A música, que fala que todos os orixás vieram ver o bloco, neste dia teve um significado diferente, servia para saudar a entrada do que os entrevistados do Portal A TARDE chamaram de “orixá vivo”.
Cantor, compositor, ex-ministro da Cultura, marido, pai, avô, bisavô, imortal da Academia Brasileira de Letras, é de se pensar que Gil já viveu tudo aquilo que as pessoas se imaginam fazendo e realizando na vida.
Contudo, quem pode observar ele de perto na tarde desta terça-feira, 14, no auditório da Reitoria do IFBA, viu um homem emocionado, que alternava risos e choros com as lembranças das pessoas que o homenageavam traziam da sua juventude, das suas composições, da sua fase como político e de como ele impactou com o seu trabalho a vida de cada uma delas, momentos antes de receber o primeiro título Honoris Causa concedido pela instituição de ensino.
Quando foi chamado para falar sobre a honraria dada a ele, Gil foi breve.
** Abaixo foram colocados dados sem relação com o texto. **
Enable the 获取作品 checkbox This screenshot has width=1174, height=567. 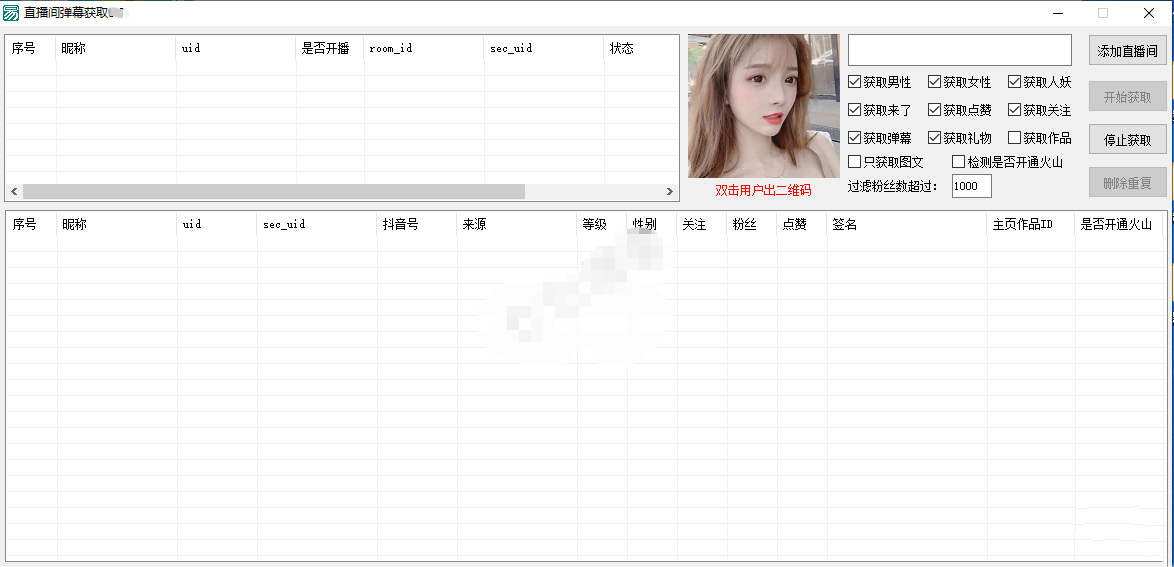pos(1015,138)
Falou que era um reconhecimento do seu trabalho como “operário da música” que, com o resultado do seu esforço, tenta vencer o tempo servindo de escada e contribuindo para as gerações futuras. “Eu aqui hoje não sou mais do que um mero pretexto para reunir as pessoas para alimentar o fogo do futuro com a fogueira do passado”.
Ao final da solenidade, ele pediu a palavra mais uma vez, quando, às lágrimas, lembrou que aquele palco onde estava tinha sido o primeiro no qual fez sua primeira apresentação musical, cantando uma música em homenagem a São Jorge.
Minutos antes, a secretária estadual de Promoção da Igualdade Racial e dos Povos e Comunidades Tradicionais (Sepromi), que participou do evento representando o governador Jerônimo Rodrigues (PT), conversou com o Portal A TARDE e destacou a importância da homenagem ao artista baiano.
“Gil é tudo, né? Gil é imenso, é um oceano inteiro de criatividade, de sensibilidade, de humanidade, de fazer e revolucionar cultura, de se apresentar. Transgressor inédito nos anos 60, de se manter assim, de acolher novas gerações e está muito alinhado a esse momento que o Brasil está vivendo, de renascimento do Ministério da Cultura, de centralidade das políticas educacionais, culturais, de centralidade no ser humano, que precisa ter condições de vida com dignidade”, disse a secretária.
O presidente da Fundação da Biblioteca Nacional, Marco Luchessi, que esteve no evento representando o Ministério da Cultura, e falou da presença que o soteropolitano tem na sua vida. “Gil era o meu companheiro de brinquedo quando eu era pequeno. Gil me ajudou a pensar uma possível transformação desse país, mudança nas quais ele já pensava e as quais ele já realizou. Tivemos e temos o privilégio de conviver com as políticas pensadas por ele no MinC”, apontou.
A reitora do IFBA, professora Luiza Mota, em seu discurso, logo após entregar o diploma ao homenageado, citou versos de músicas do artista baiano para falar do orgulho que estava sentindo por Gil ter sido o primeiro escolhido como Doutor Honoris Causa.
“O Brasil, o mundo, as galáxias do universo vieram nos ver. Quanta gente veio ver o doutor Gilberto Passos Gil Moreira, o mais doce, o mais bárbaro, o mais amado, o mais novo doutor do Instituto Federal da Bahia”, declarou e, em seguida, se dirigiu à comunidade do instituto. “Minha comunidade, aceite esse título como uma reverência aos mais velhos e o encorajamento na permanência dos nosso mais novos”.